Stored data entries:
================

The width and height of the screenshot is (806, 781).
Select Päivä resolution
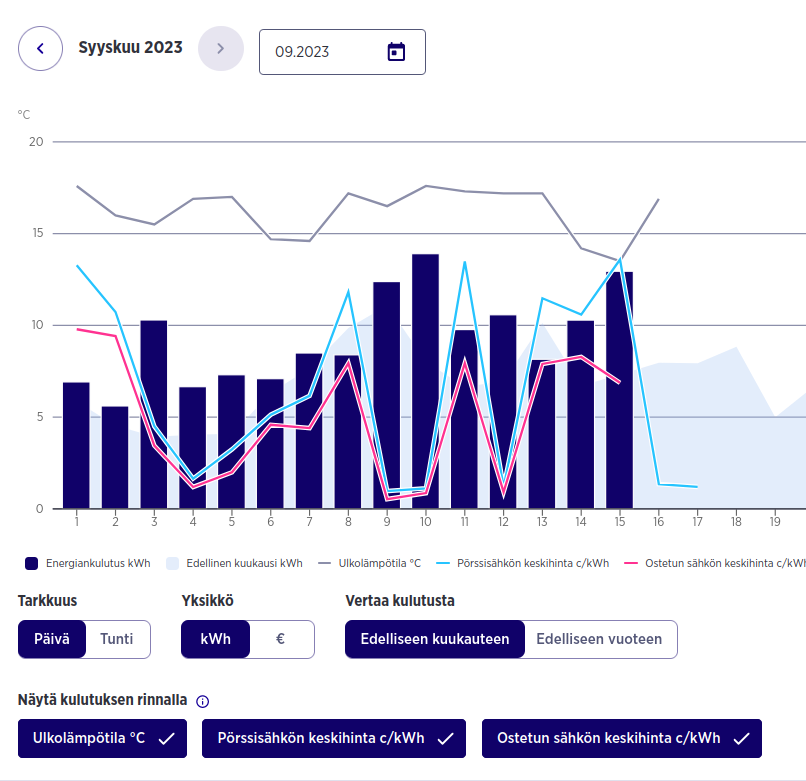click(52, 639)
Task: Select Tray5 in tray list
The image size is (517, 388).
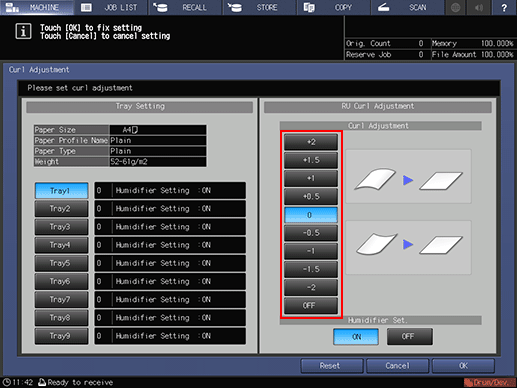Action: pos(61,263)
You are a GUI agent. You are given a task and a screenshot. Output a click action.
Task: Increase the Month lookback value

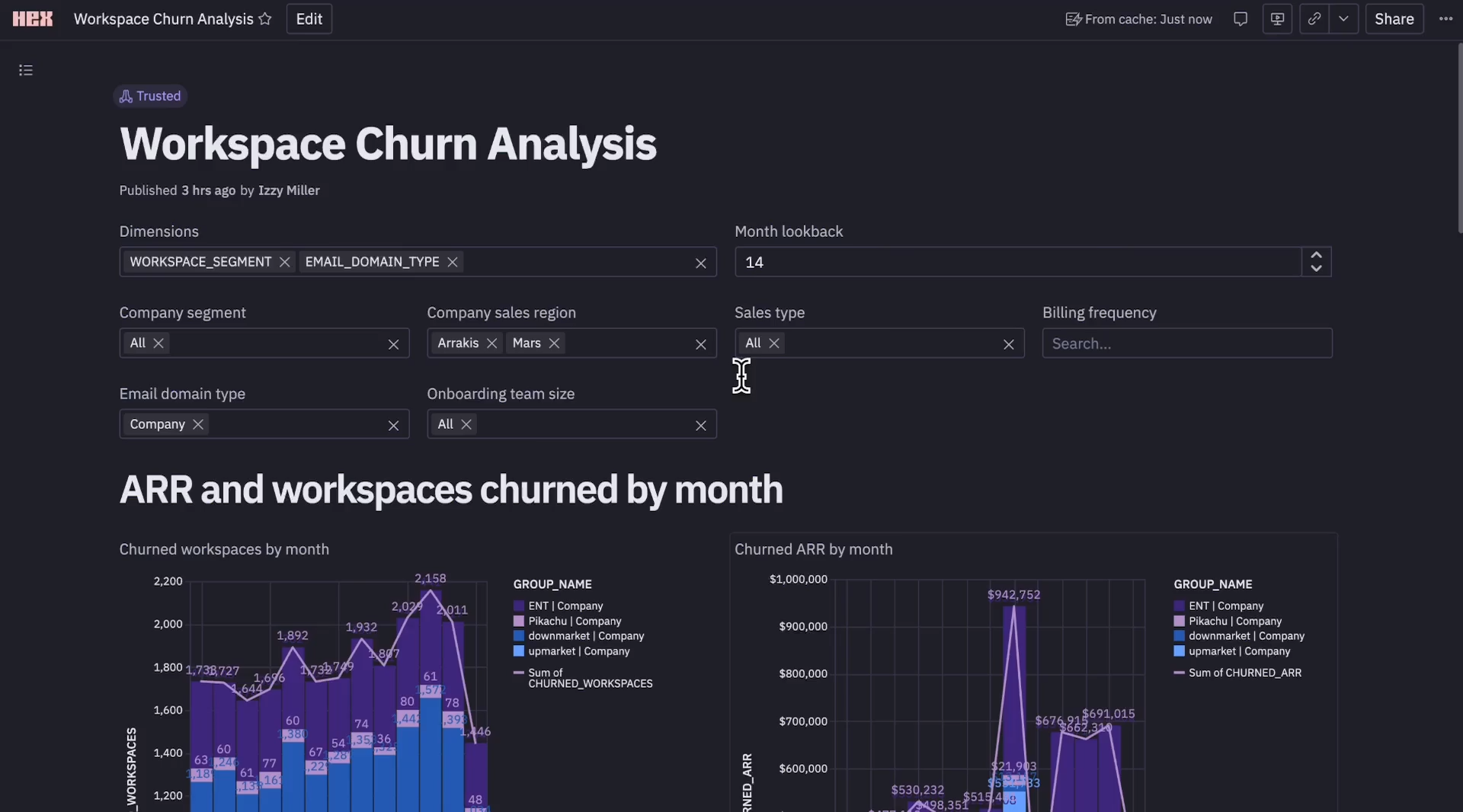pyautogui.click(x=1316, y=256)
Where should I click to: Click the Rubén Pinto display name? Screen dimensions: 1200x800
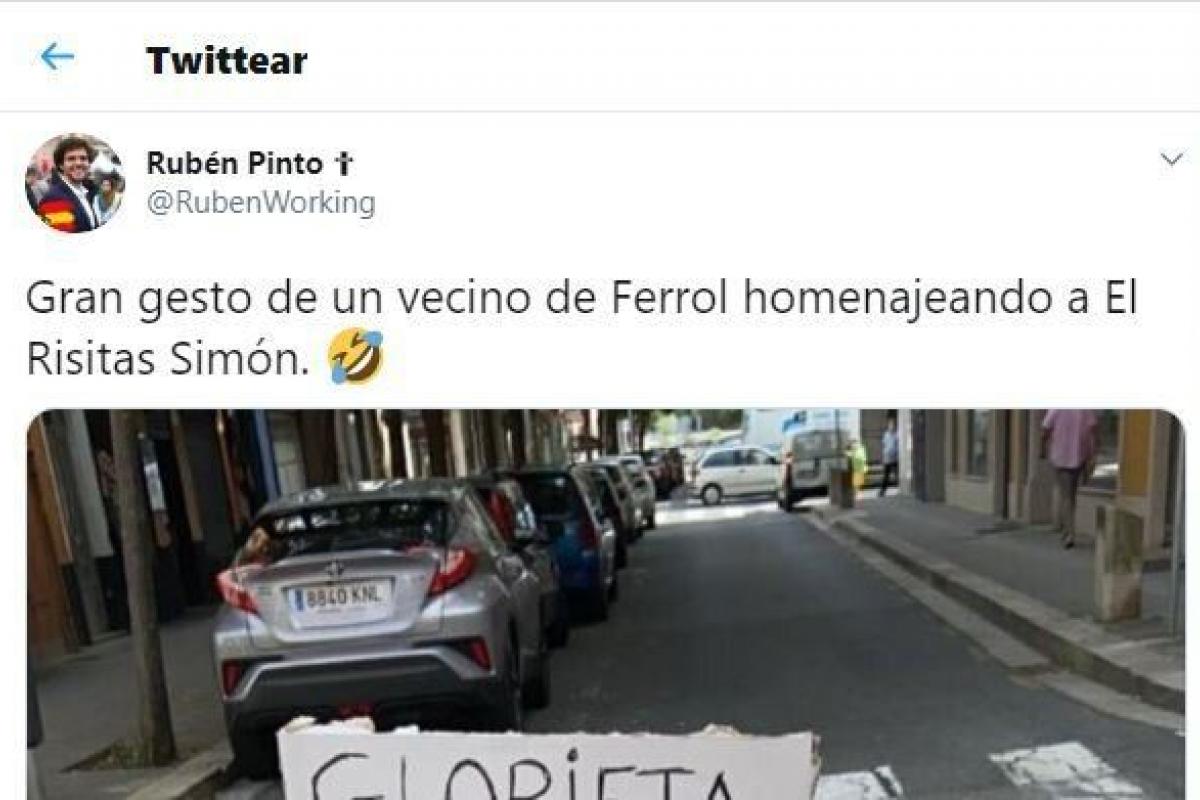[x=235, y=163]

================

§ The problem: A faithful, complete copy of the entries is required, without the pictures.

§ Result of this task:
The width and height of the screenshot is (806, 781).
Select Päivä resolution
click(52, 639)
Task: Select Tray5 in tray list
The image size is (517, 388).
Action: pos(61,263)
You are a GUI agent. You are given a task and a screenshot. Output a click action.
Task: Increase the Month lookback value

pyautogui.click(x=1316, y=256)
Where should I click to: Click the Rubén Pinto display name? Screen dimensions: 1200x800
[x=235, y=163]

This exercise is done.